# Instructions for the task
Each line below that includes the word "Open" is to be reported.

++++ Source data

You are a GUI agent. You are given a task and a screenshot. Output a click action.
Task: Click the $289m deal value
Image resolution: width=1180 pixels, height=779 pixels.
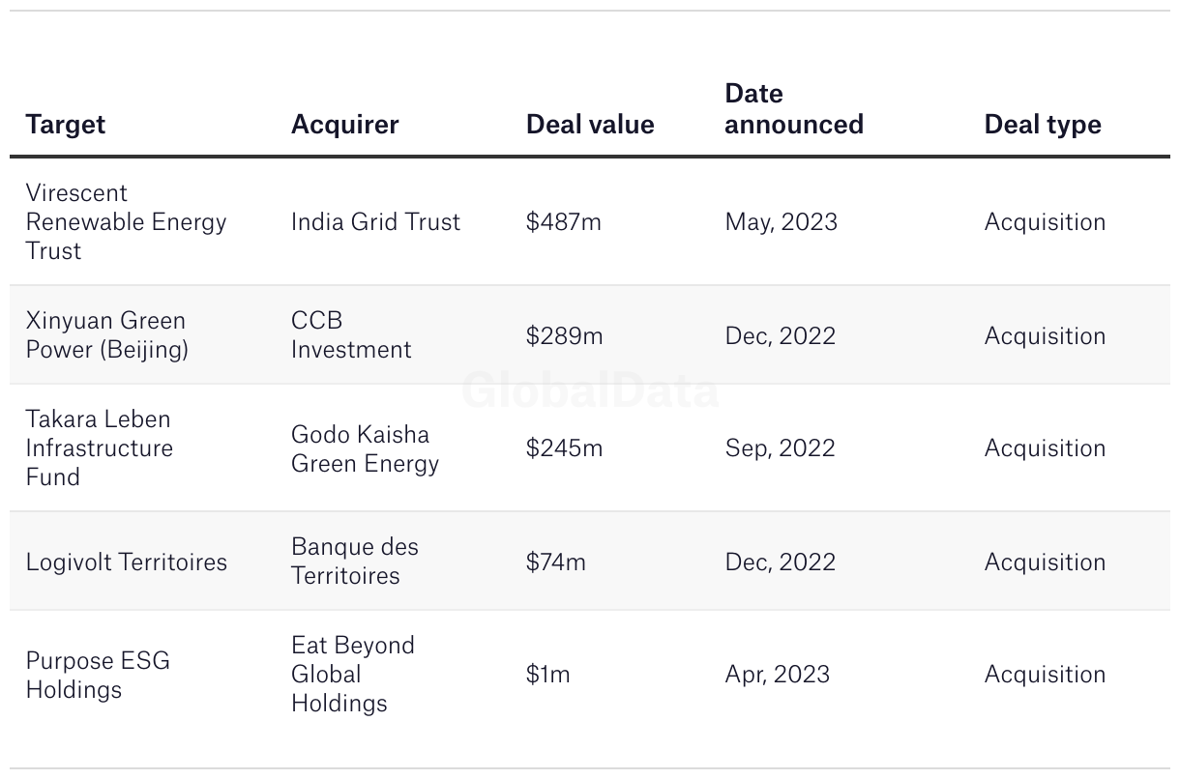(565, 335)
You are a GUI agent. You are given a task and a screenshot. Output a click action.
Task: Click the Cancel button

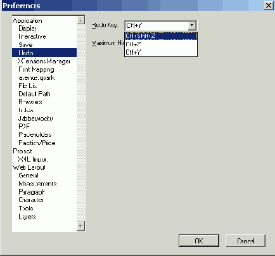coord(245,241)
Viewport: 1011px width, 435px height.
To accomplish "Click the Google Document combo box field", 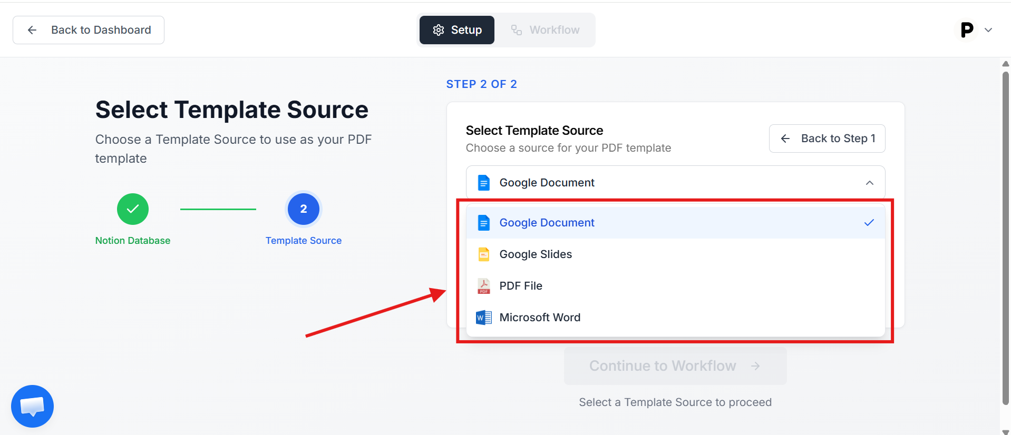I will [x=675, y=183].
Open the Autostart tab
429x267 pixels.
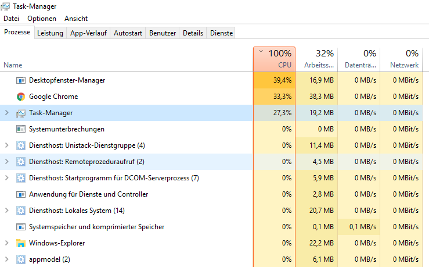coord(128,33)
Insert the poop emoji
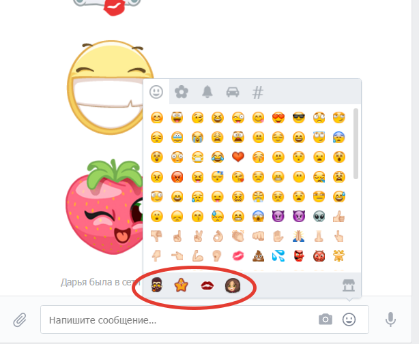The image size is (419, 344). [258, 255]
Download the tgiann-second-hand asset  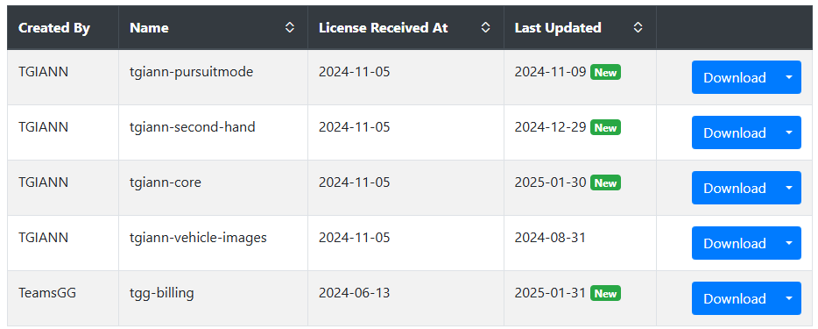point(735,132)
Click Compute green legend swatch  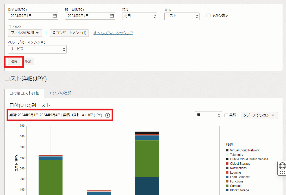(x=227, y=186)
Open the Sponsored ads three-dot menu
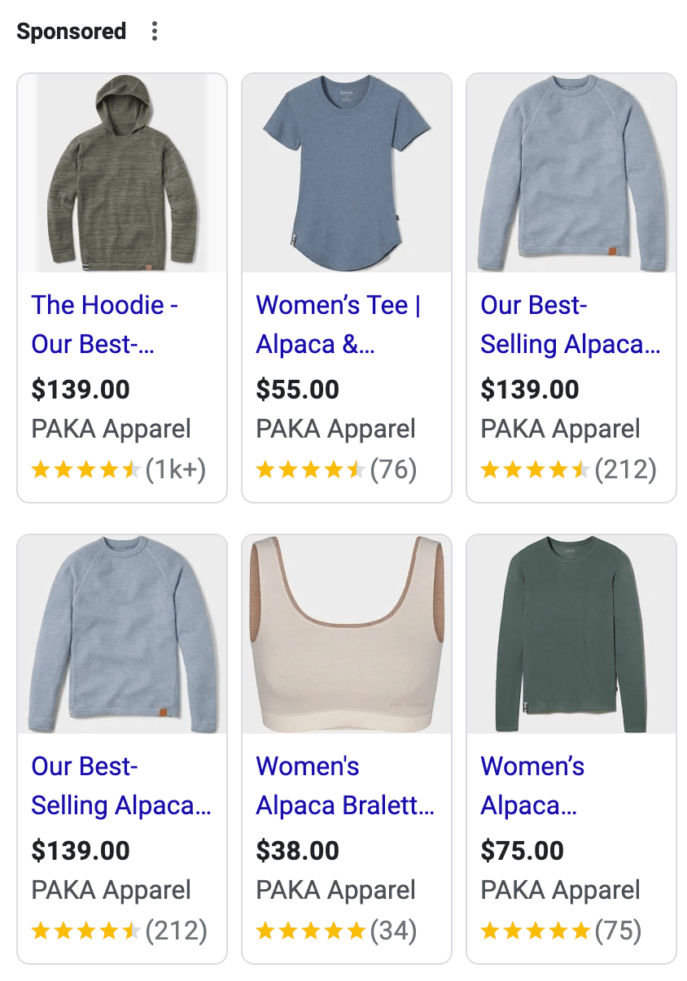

++++++++

# Problem solution
Open the Autostart tab
Open the Sponsored ads three-dot menu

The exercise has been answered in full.